Se nos da una vida y un tiempo para edificar el futuro. Somos el
instante preciso y precioso. A nosotros nos corresponde dar continuidad a
ese momento, hacernos al tiempo, trabajar con el tiempo, sabiendo que
el día que precede nos enseña al siguiente. Así vamos pasando los meses y
los años, encadenados a un pasado, que todos tenemos y a todos nos
pertenece.
El presente suele escaparse de las manos, aunque sea nuestro.
Y el futuro casi siempre nos sorprende, llega de inmediato. Caminamos,
pues, entre un mañana que llega demasiado pronto y una realidad en la
que nos movemos entre la nostalgia y la ilusión. De ahí, que al pasar de
un año a otro, nos conmuevan los recuerdos y se activen las preguntas.
Cuando menos resultan inquietantes las estampas vividas en un mundo
cada día más globalizado.
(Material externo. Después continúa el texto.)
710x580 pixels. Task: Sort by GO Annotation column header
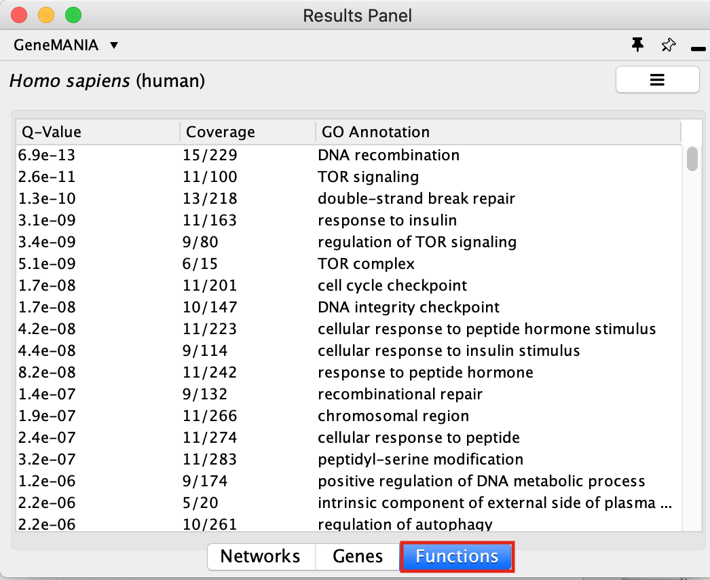coord(497,132)
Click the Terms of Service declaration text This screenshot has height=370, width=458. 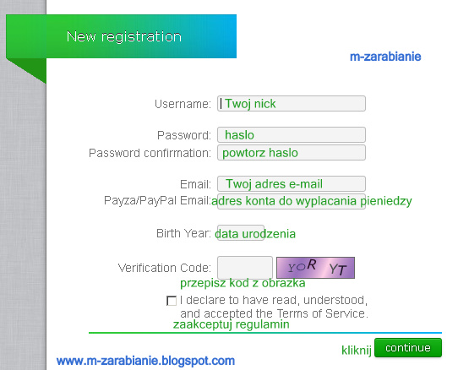(274, 307)
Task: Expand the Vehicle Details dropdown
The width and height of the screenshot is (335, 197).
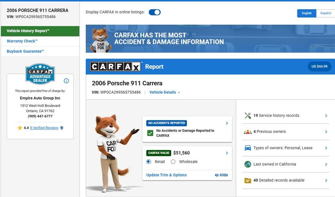Action: [x=165, y=92]
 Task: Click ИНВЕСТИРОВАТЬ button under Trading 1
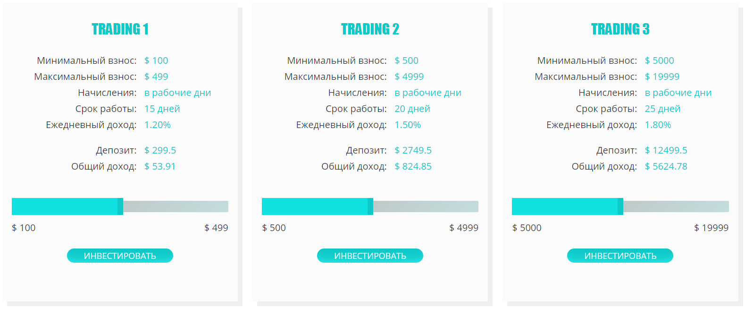pyautogui.click(x=120, y=256)
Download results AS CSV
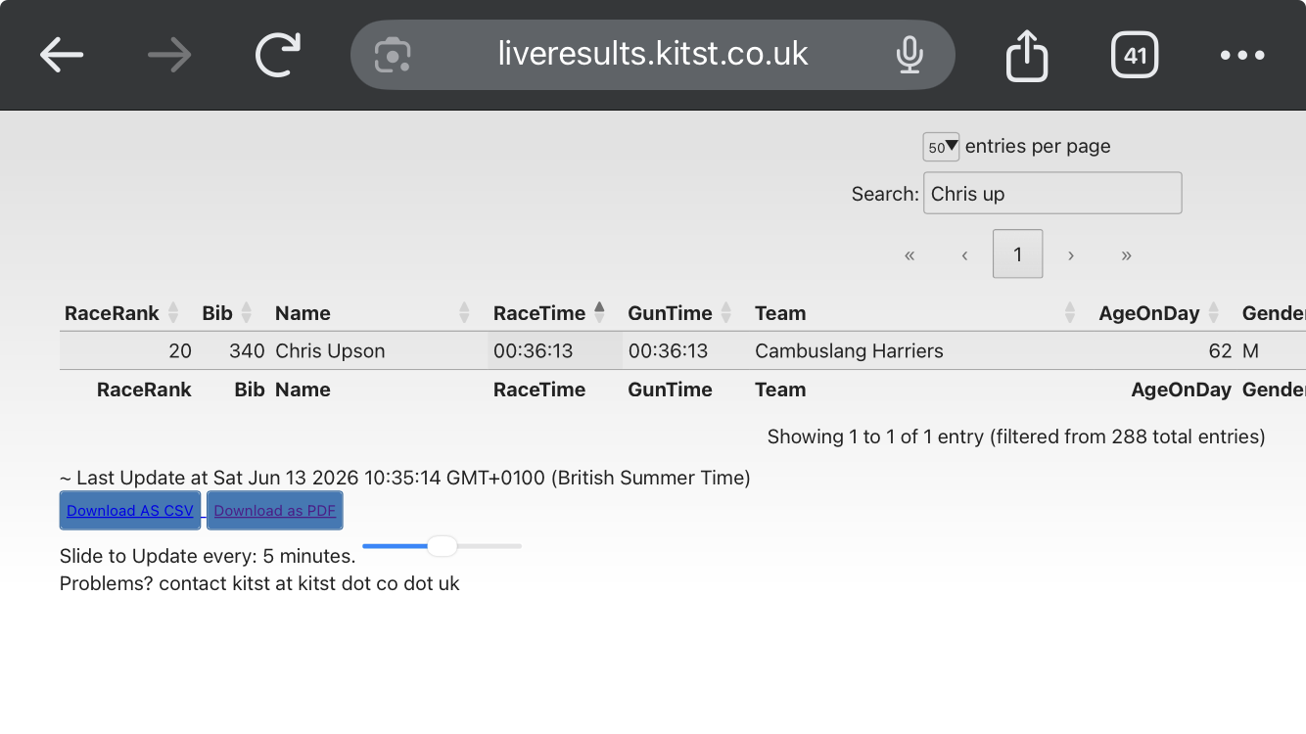This screenshot has height=734, width=1306. [x=130, y=511]
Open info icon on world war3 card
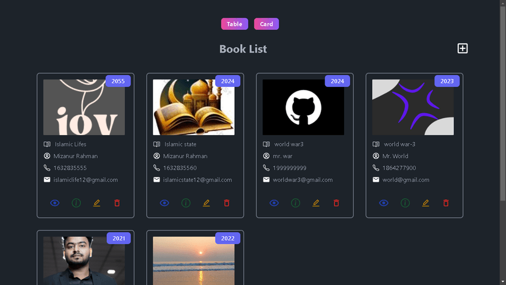This screenshot has height=285, width=506. [x=295, y=203]
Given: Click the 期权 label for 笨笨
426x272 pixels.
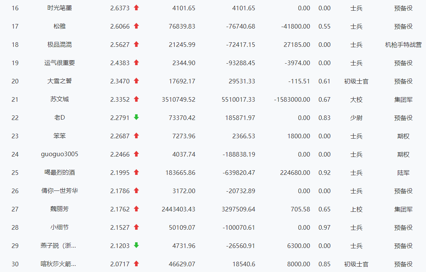Looking at the screenshot, I should click(x=403, y=136).
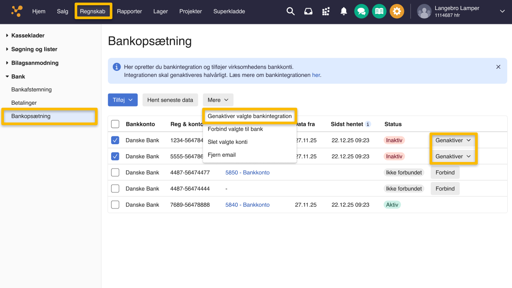Click the info icon next to Sidst hentet
Screen dimensions: 512x288
[367, 124]
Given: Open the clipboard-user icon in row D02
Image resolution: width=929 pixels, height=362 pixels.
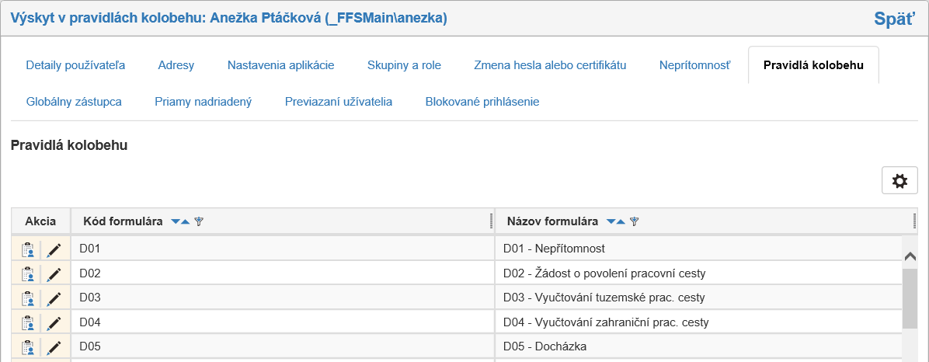Looking at the screenshot, I should [28, 274].
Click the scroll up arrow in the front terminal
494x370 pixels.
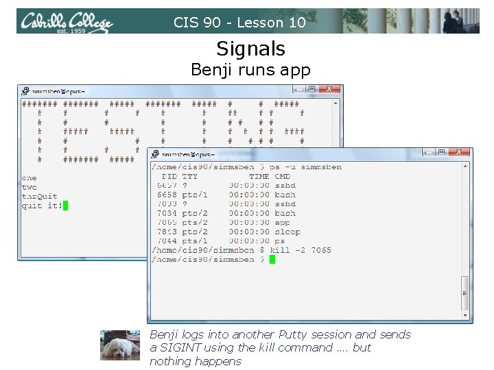coord(465,166)
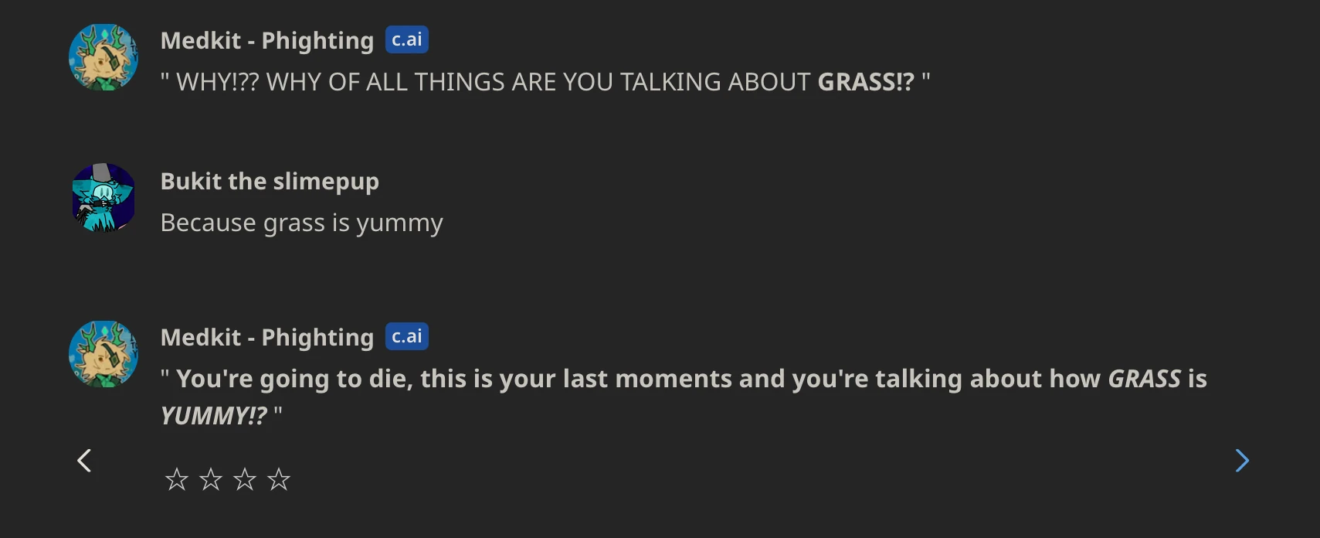Toggle four-star rating for the last message
The height and width of the screenshot is (538, 1320).
tap(280, 479)
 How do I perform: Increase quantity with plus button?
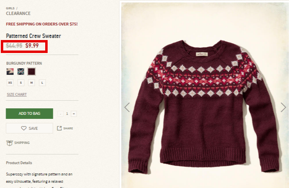tap(74, 114)
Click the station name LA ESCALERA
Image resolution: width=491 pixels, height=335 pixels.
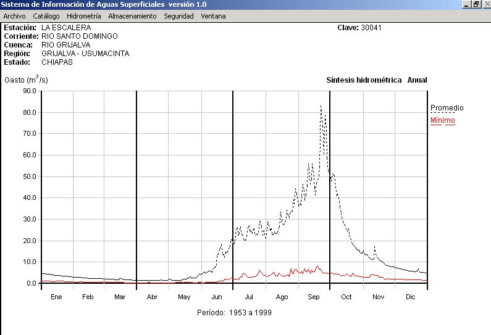click(x=66, y=28)
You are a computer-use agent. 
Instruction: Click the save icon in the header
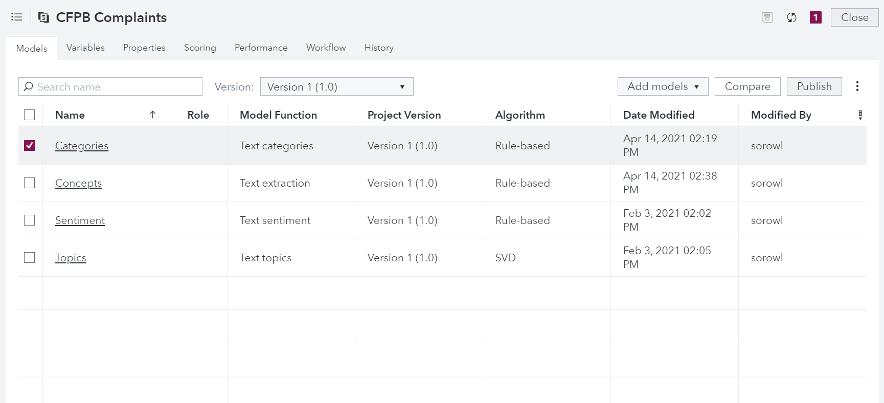point(767,17)
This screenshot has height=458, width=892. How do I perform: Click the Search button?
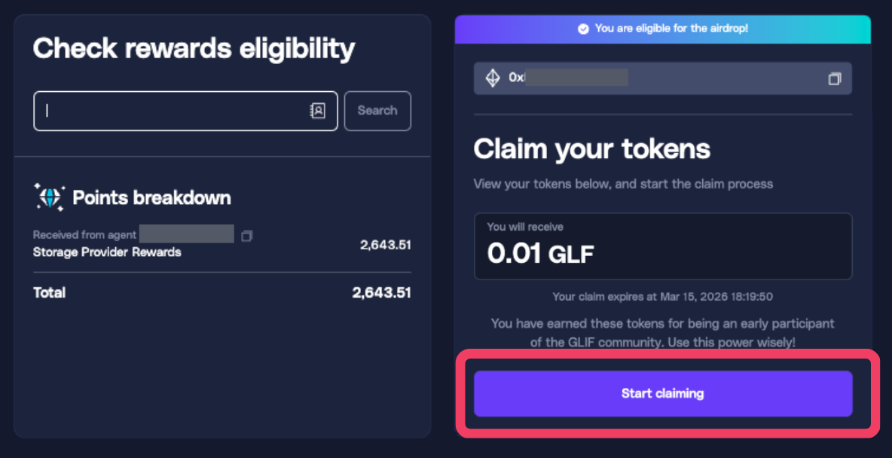377,110
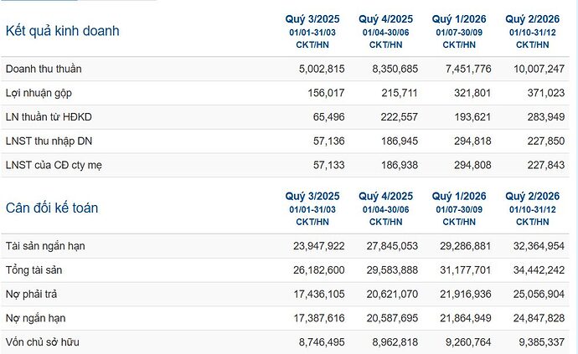
Task: Click the Doanh thu thuần row label
Action: [x=44, y=69]
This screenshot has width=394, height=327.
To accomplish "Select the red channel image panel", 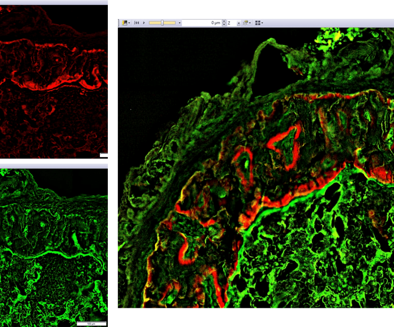I will point(54,83).
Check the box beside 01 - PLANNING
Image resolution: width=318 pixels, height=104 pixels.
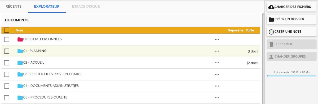click(7, 51)
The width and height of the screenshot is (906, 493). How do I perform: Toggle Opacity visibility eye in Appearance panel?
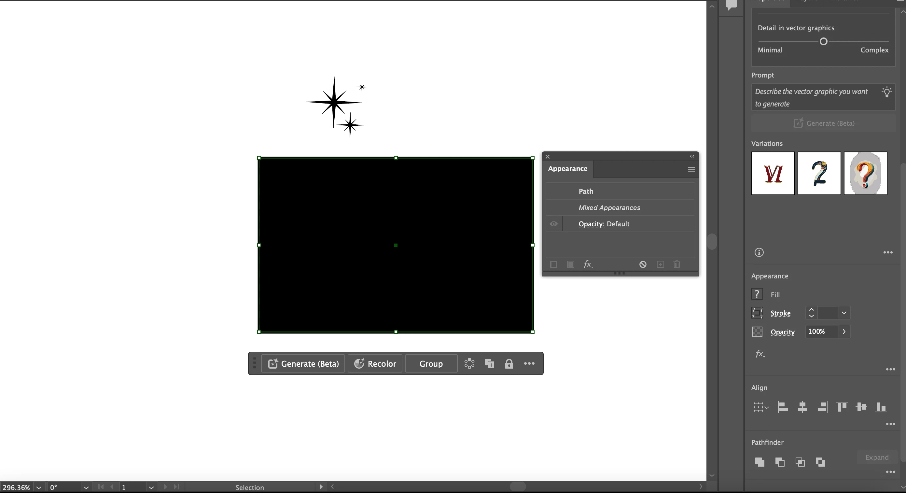(554, 224)
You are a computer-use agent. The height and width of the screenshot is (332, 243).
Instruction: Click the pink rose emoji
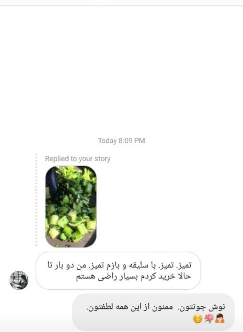[x=209, y=319]
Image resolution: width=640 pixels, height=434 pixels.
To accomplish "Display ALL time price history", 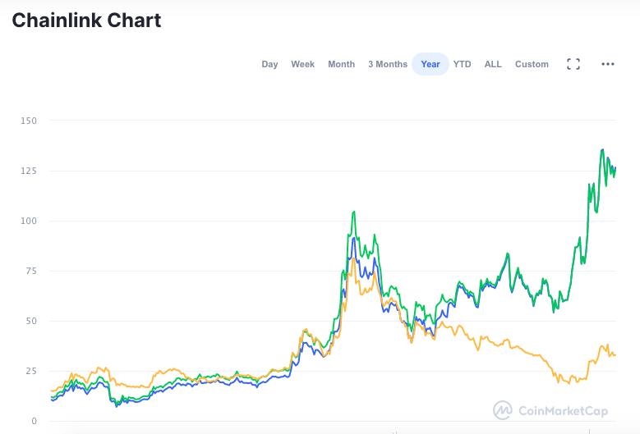I will click(493, 64).
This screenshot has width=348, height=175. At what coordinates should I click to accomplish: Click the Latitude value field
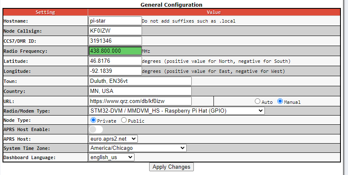[115, 61]
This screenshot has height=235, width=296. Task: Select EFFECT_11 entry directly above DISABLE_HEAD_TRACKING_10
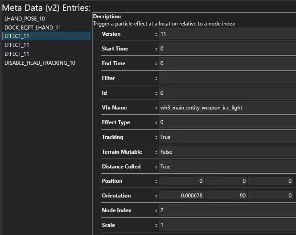point(17,54)
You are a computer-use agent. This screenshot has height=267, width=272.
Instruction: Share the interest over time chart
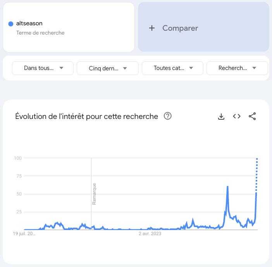tap(252, 116)
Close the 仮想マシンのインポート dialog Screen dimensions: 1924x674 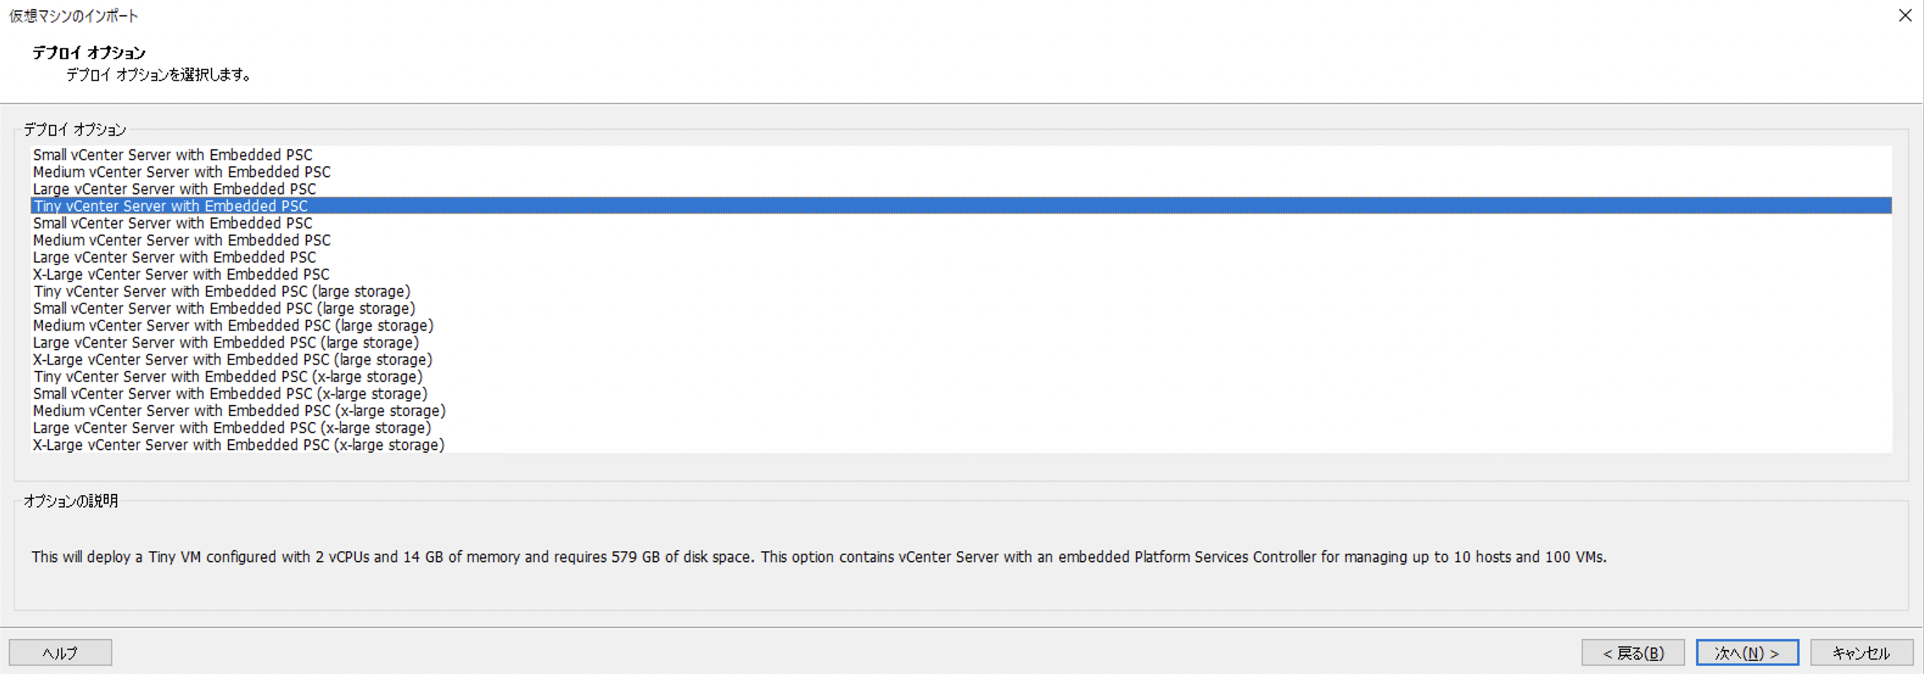click(1906, 15)
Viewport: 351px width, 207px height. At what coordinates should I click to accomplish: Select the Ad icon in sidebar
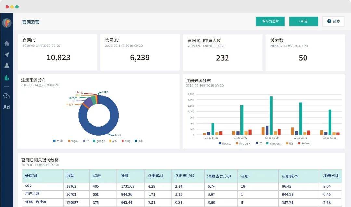[x=7, y=107]
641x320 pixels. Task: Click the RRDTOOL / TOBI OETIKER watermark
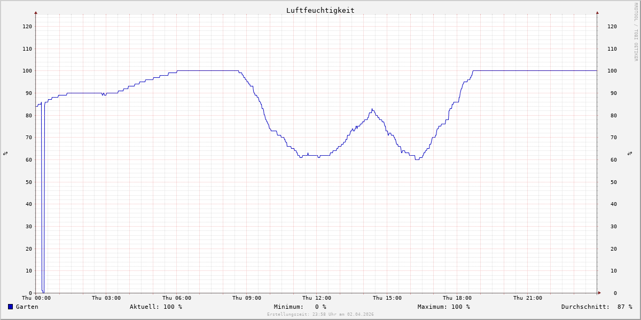[636, 32]
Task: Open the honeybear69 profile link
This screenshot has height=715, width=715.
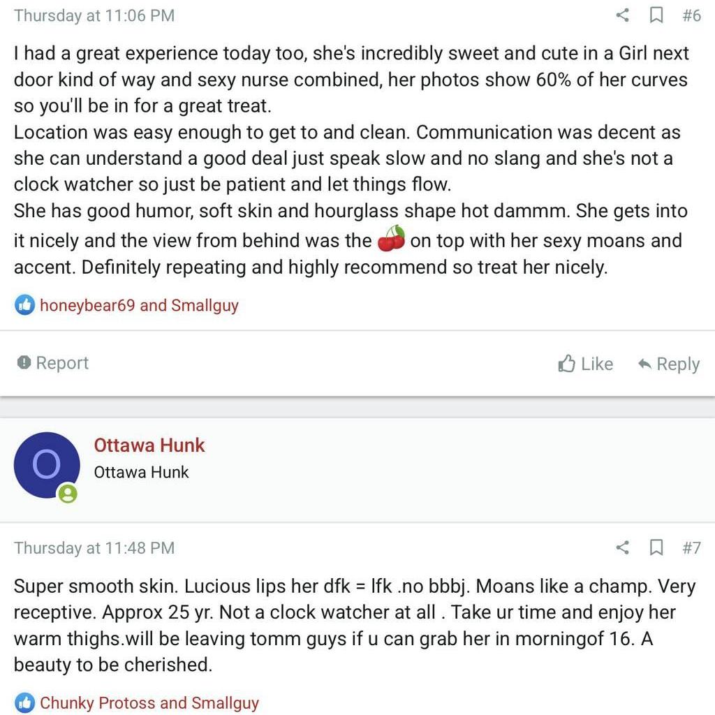Action: coord(87,305)
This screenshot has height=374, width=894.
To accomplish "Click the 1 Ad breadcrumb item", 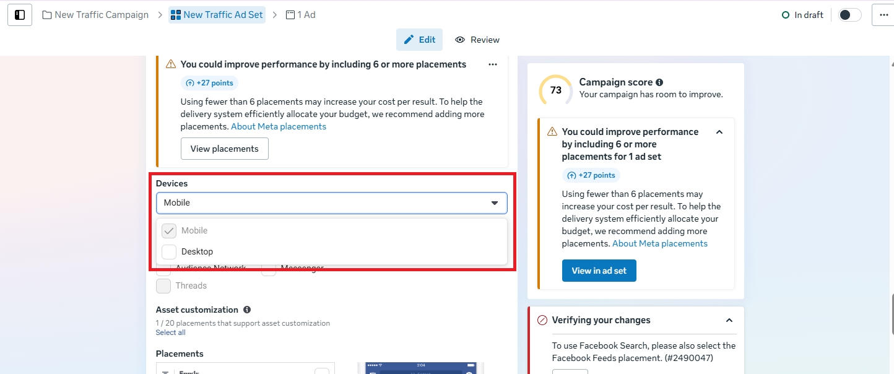I will [x=301, y=15].
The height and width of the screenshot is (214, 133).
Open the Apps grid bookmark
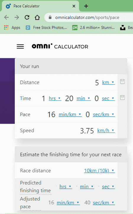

Los sucesos no se pueden ignorar. Se pueden
cerrar los ojos, pero el tiempo acaba descubriendo la verdad. Por
desgracia, por esta corriente de la vida se teje una espiral de
violencia sin control, que debiéramos pararla cuanto antes. Los combates
y las violaciones a los derechos humanos se han convertido en un
permanente diario en muchos países.
La marea de armas es tan fuerte que
nos está dejando sin respiración. Ahí están las dramáticas consecuencias
del tráfico ilícito de armas, cuestión que debe hacernos reflexionar
cuanto antes. Se deben establecer nuevos mecanismos de control, con una
regulación internacional más estricta. Sucede, en ocasiones, que las
armas son más fáciles de obtener que los alimentos, la vivienda o la
educación. El futuro hay que edificarlo no con armas, sino desde el
respeto a la vida humana, condenando cualquier masacre, corrigiendo los
obstáculos para la solución pacífica de los conflictos.
El tiempo es esencial para edificar otro futuro más humano y más
liberador de la persona humana. Tenemos que actuar rápidamente, enviar
mensajes claros y contundentes a naciones que incumplen tratados
internacionales, que sobrepasan las líneas rojas de los derechos
humanos, que fabrican bombas en lugar de inventarse programas que aviven
la convivencia, o que elaboran eventos que nos desunen por su
injusticia. Estamos, al día de hoy, en un camino inseguro y temible. No
podemos pensar que avanzamos cultivando la intolerancia, provocando
miedo, sembrando desorden, desestabilizando. Tampoco sigamos batiéndonos
en duelo unos contra otros movidos por el interés, lo único que debe
movernos son los derechos de todos y de cada uno. Si es un deber
respetar los derechos de los demás es también un deber mantener los
propios.
La paz de cada día debiera estar como prioridad
en la agenda de todos los líderes del mundo. Tenemos que tener voluntad
de lograrla. Esto es fundamental. Si uno no quiere dos no se pelean.
Hay que trabajar duro (y unidos) por conseguirla, pero merece la pena.
Quizás debamos transformar nuestra forma de pensar. Todos somos
necesarios e imprescindibles en este mundo global. Testimonios como el
de Malala Yousafzai, una adolescente pakistaní de quince años que
sobrevivió a un intento de asesinato de los talibanes, que la acusaron
de promover la educación para las niñas, nos hacen pensar de que el
cambio es posible. Los terroristas mostraron que lo que más miedo les da
es una niña con un libro.
Está visto que no es
suficiente con hablar de paz, es momento de acciones concretas para que
disminuyan los conflictos, la pobreza, los desacatos a derechos humanos.
Naciones Unidas sigue siendo ese foro preciso y necesario. Es lícito
debatir y resolver el futuro que queremos, desde la comprensión y la
libertad. Evidentemente, el querer lo es todo en la vida, se dice que la
voluntad mueve montañas. Por tanto, todos tenemos la oportunidad de
labrarnos un futuro donde colocar los sueños. ¡Despierta!.